CIV-lepointsur.com (Abidjan, le 6-5-2017) A la faveur d’une interview qu’il nous a accordée, le président du CIDH (Comité Ivoirien des Droits de l’Homme) s’est longuement prononcé plusieurs cas de violation des Droits de l’Homme. Fondio Vazoumana est notamment revenu sur les mandats d’arrêt émis contre des présidents de sociétés d’agro-business et le non-respect des engagements du gouvernement vis-à-vis des arriérés de salaires des fonctionnaires. 

Malgré la relative situation d’accalmie que l’on observe, le pays est encore à la croisée des chemins en matière de Droits de l’homme. Quelle lecture en fait le Comité Ivoirien des Droits de l’Homme, notamment au niveau des souscripteurs d’agrobusiness où l’Etat semble avoir fait une infructueuse incursion ?

Le CIDH rappelle que conformément à l’article 13 de la Constitution du 08 novembre 2016, c’est à l’Etat de veiller à la sécurité des capitaux et des investissements. Donc, il lui appartient de tout mettre en œuvre pour que les populations qui ont investi dans ce domaine puissent recouvrer la totalité de leurs investissements conformément aux contrats privés signés avec les entreprises respectives. Pour cela, je ne pense pas que les mandats d’arrêts lancés à l’encontre des dirigeants de société ou le paiement unilatéral projeté par l’Etat soient des  solutions efficaces. Il faut ouvrir des discussions avec toutes les parties, afin de trouver une solution pour sortir d’une crise sociale aux conséquences non maitrisables. Après, il pourra mettre de l’ordre dans le milieu.
# # #
** OBJECTIF **
Reproduisez le passage de l’entretien allant de « Le CIDH rappelle » à « dans le milieu. », en remplaçant « investissements » par « placements ». Fondez-vous exclusivement sur l’entretien.

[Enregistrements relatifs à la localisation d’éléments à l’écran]
# # #
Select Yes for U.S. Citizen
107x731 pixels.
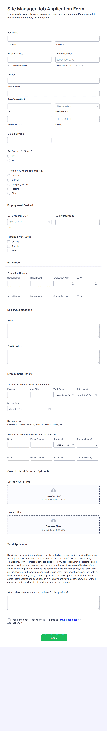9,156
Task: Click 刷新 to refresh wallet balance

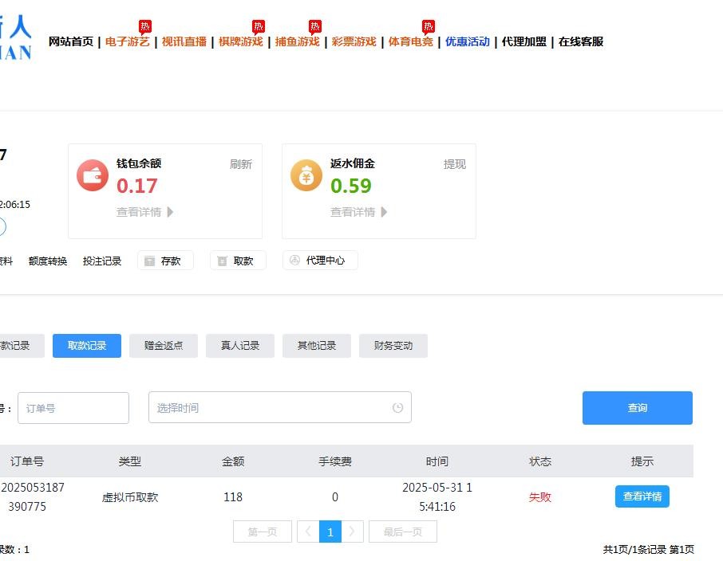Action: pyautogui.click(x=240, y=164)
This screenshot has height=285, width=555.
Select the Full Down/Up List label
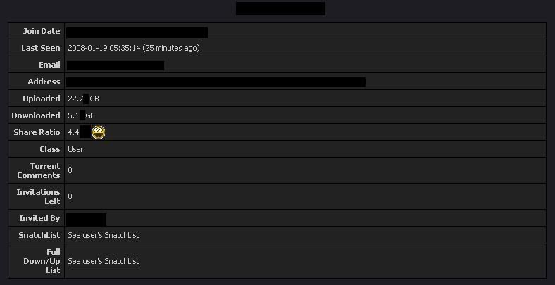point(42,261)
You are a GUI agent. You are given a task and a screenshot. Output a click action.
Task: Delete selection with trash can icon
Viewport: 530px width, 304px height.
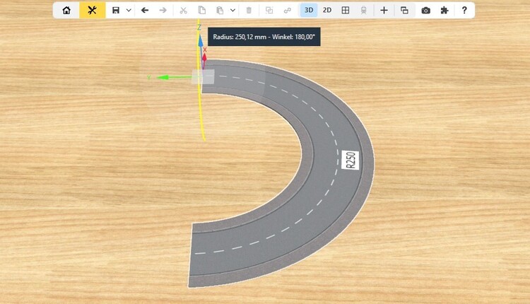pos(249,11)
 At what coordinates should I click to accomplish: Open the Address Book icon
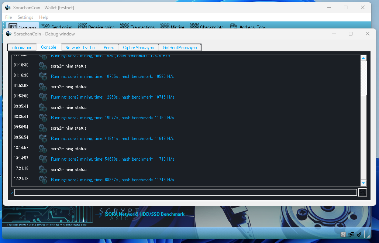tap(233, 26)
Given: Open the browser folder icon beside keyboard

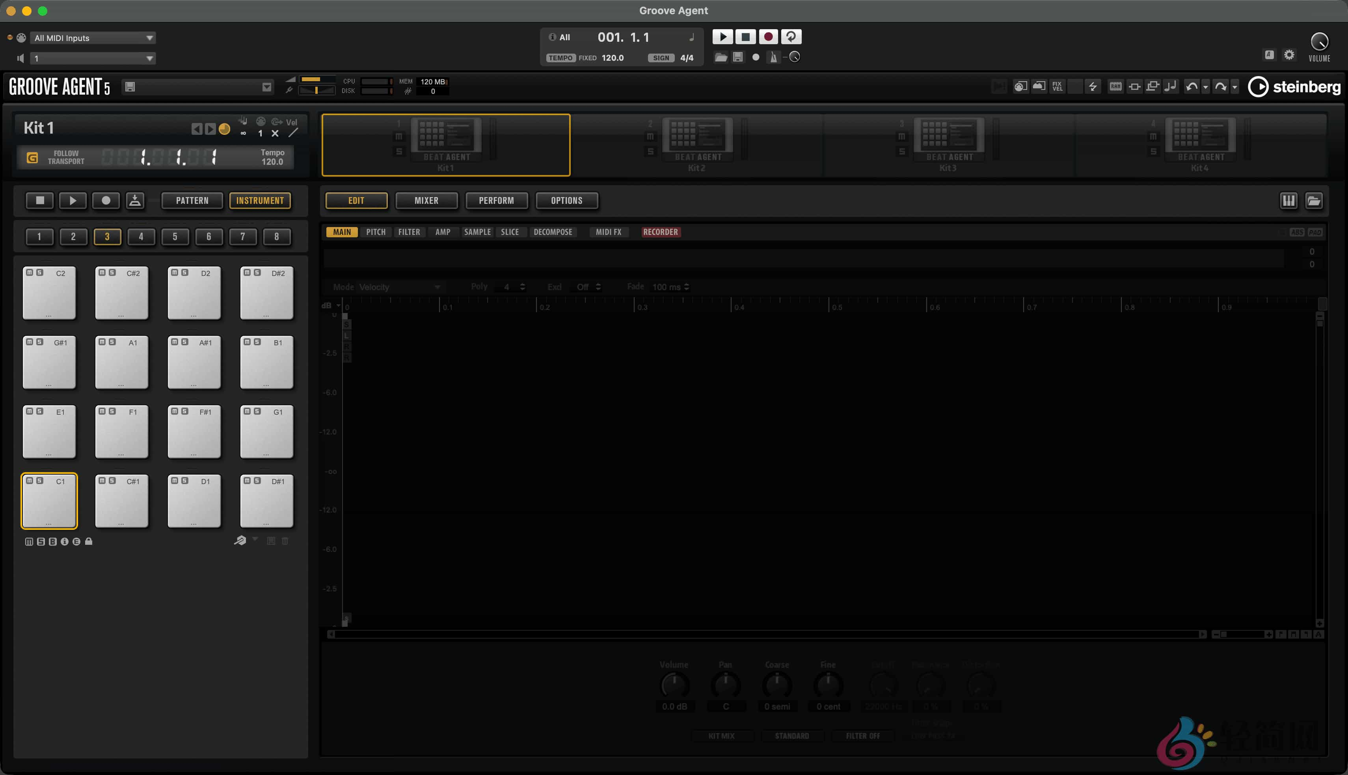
# # #
** RÉPONSE COMPLÈTE **
Le CIDH rappelle que conformément à l’article 13 de la Constitution du 08 novembre 2016, c’est à l’Etat de veiller à la sécurité des capitaux et des placements. Donc, il lui appartient de tout mettre en œuvre pour que les populations qui ont investi dans ce domaine puissent recouvrer la totalité de leurs placements conformément aux contrats privés signés avec les entreprises respectives. Pour cela, je ne pense pas que les mandats d’arrêts lancés à l’encontre des dirigeants de société ou le paiement unilatéral projeté par l’Etat soient des  solutions efficaces. Il faut ouvrir des discussions avec toutes les parties, afin de trouver une solution pour sortir d’une crise sociale aux conséquences non maitrisables. Après, il pourra mettre de l’ordre dans le milieu.